- How to complete this task -
Note each line in the data holding the string "Нардеп" and report it.

- Dataset excerpts -
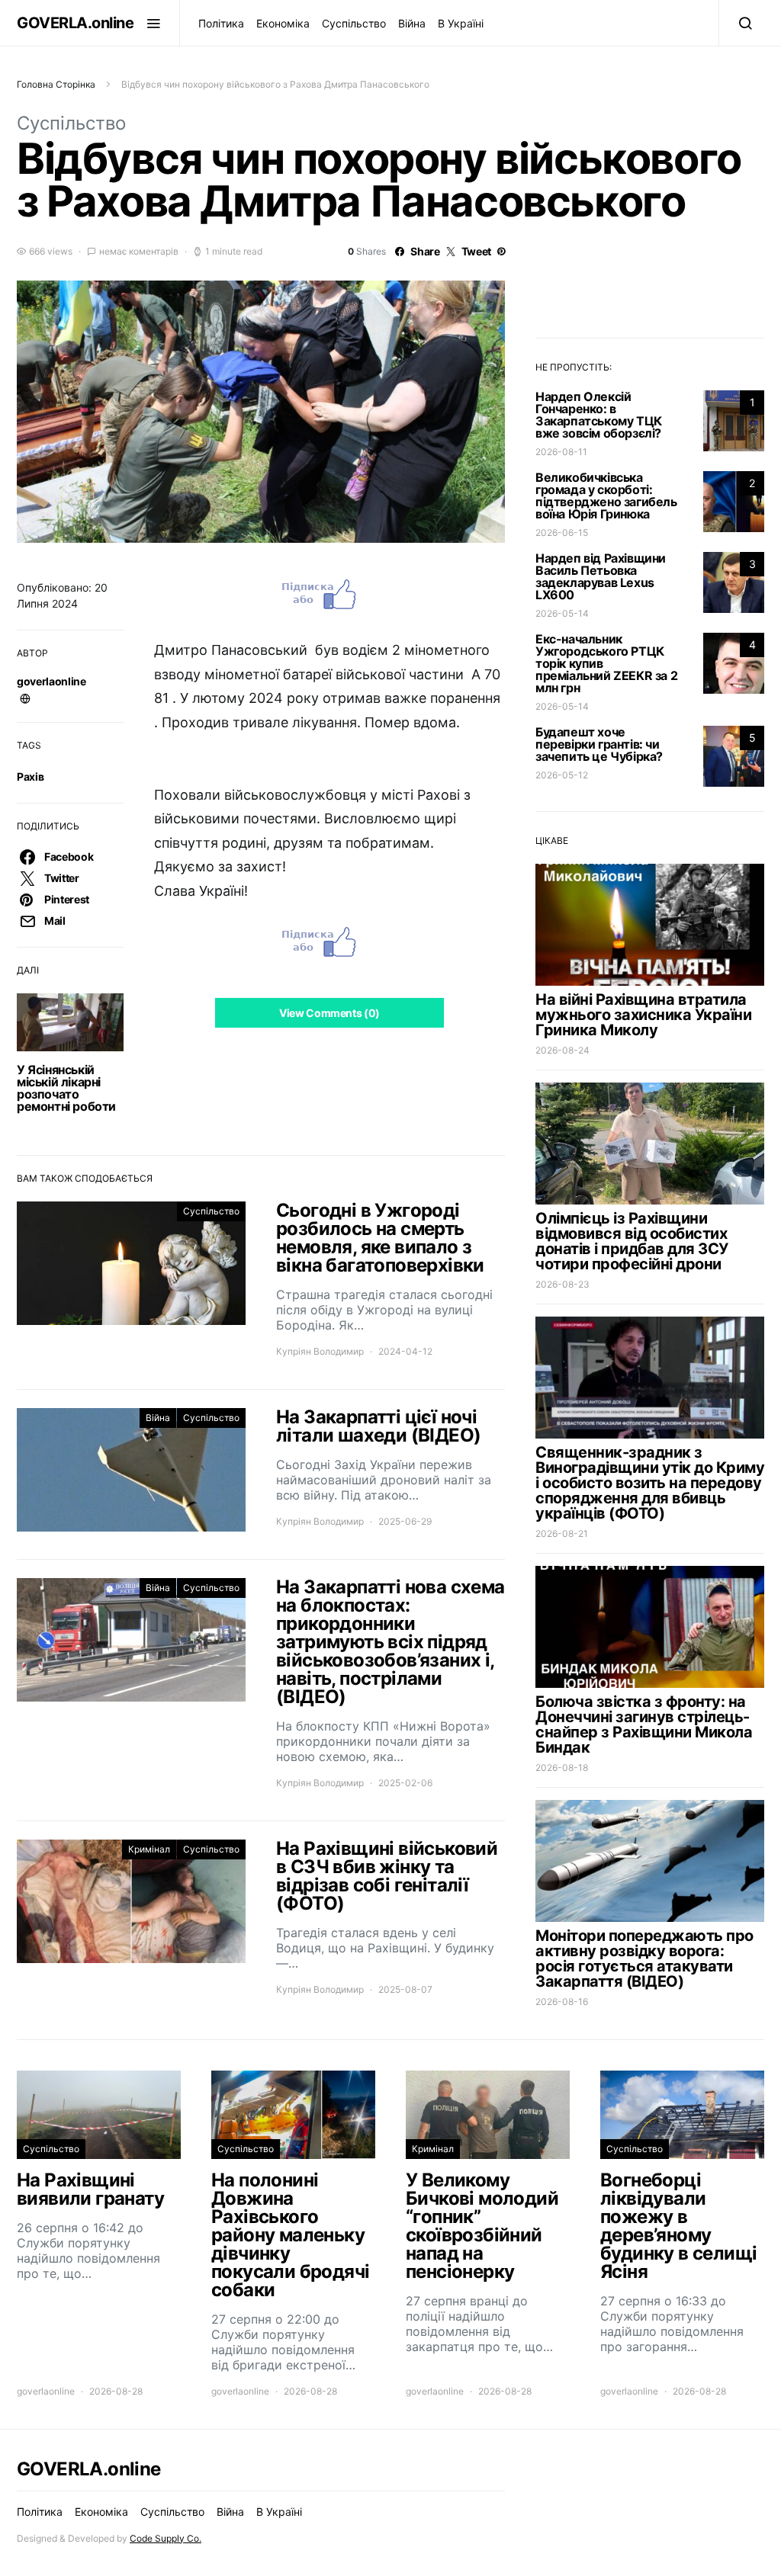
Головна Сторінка (56, 84)
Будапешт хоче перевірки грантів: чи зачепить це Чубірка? (599, 744)
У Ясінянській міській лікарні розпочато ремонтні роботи (66, 1088)
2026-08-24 (562, 1050)
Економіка (283, 23)
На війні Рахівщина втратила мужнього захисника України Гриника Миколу (643, 1014)
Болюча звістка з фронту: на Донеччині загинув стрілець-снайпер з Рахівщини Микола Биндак (643, 1724)
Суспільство (354, 23)
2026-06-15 (561, 532)
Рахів (30, 776)
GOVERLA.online (75, 23)
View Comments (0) (329, 1012)
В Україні (461, 23)
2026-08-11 (561, 451)
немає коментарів (138, 251)
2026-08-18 (561, 1767)
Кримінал (149, 1849)
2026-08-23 (562, 1284)
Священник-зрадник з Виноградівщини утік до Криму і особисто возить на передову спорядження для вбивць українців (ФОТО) (649, 1482)
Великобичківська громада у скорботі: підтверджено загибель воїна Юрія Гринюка (606, 495)
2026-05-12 (561, 775)
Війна (412, 23)
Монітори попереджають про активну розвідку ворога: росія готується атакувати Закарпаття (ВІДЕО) (644, 1958)
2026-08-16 (561, 2001)
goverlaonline (51, 681)
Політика (221, 23)
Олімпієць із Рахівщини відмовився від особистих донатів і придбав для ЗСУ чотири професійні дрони (631, 1241)
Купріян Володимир (320, 1351)
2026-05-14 (562, 613)
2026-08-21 (561, 1533)
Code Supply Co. (165, 2538)
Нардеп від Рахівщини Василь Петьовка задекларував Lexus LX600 (600, 576)
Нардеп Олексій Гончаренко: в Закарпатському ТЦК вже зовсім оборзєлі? (598, 415)
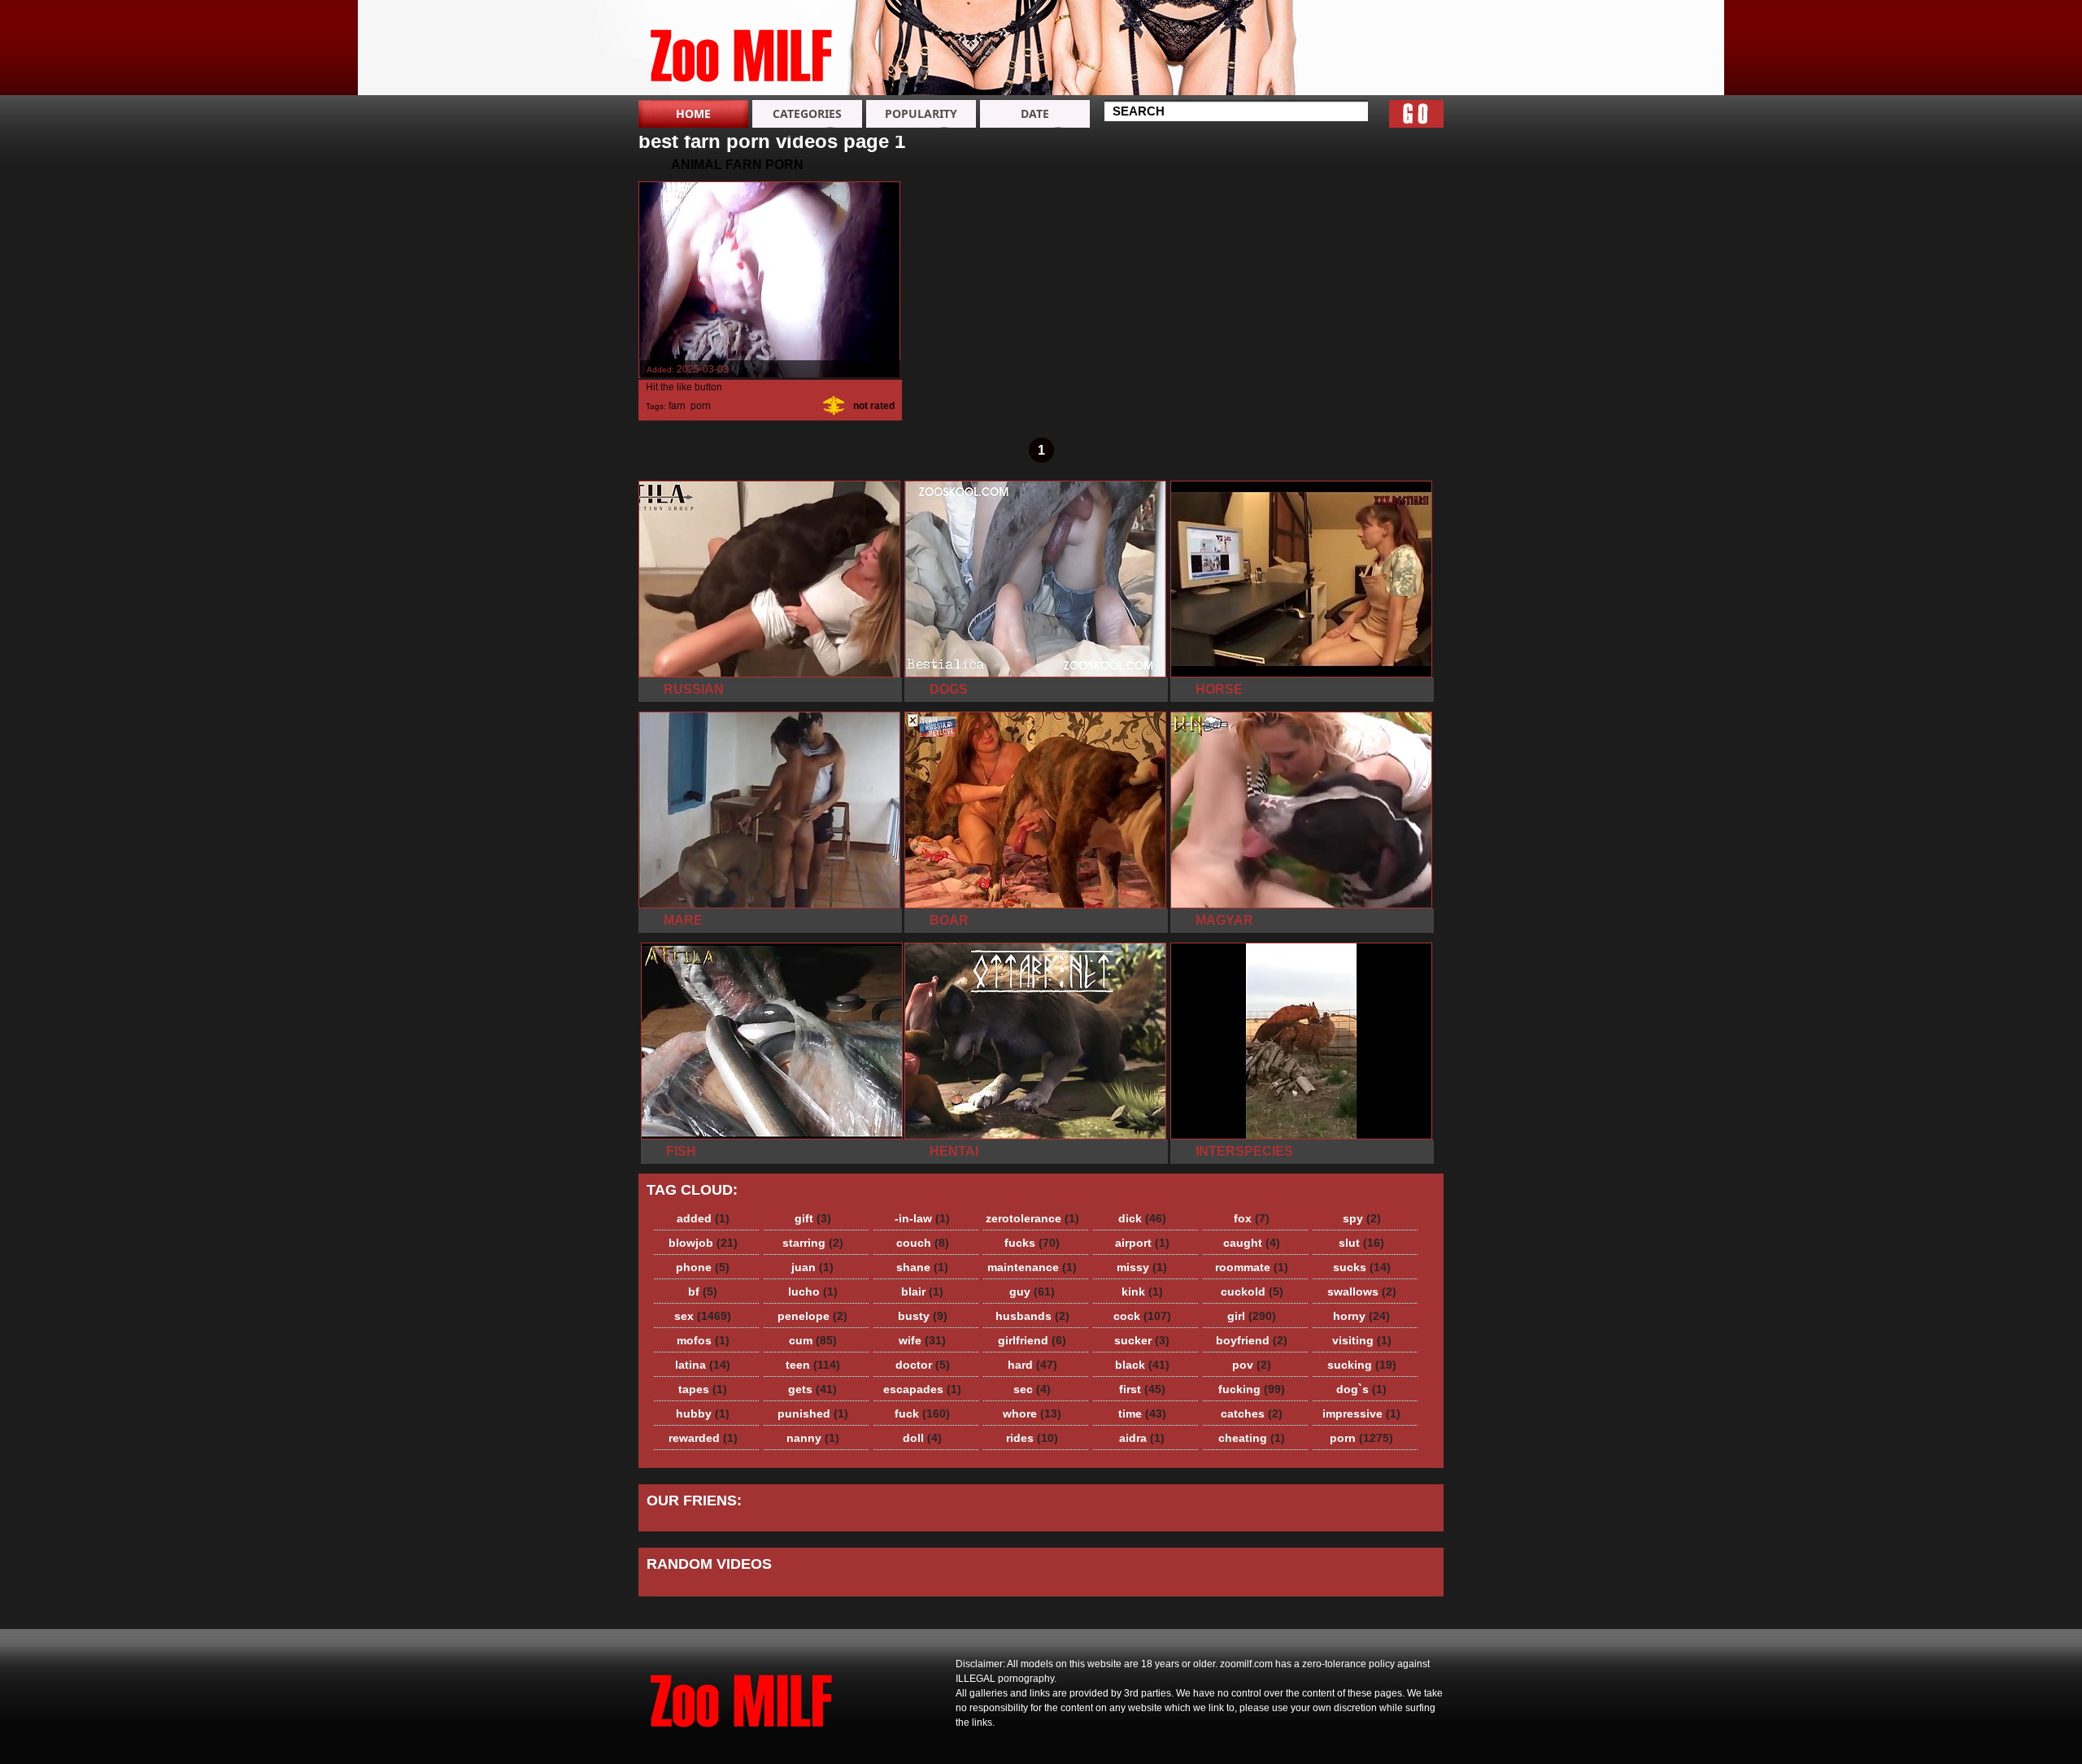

- Result -
Нардеп від Рахівщини Василь Петьовка задекларував Lexus LX600 (600, 576)
Нардеп Олексій Гончаренко: в Закарпатському ТЦК вже зовсім оборзєлі? (598, 415)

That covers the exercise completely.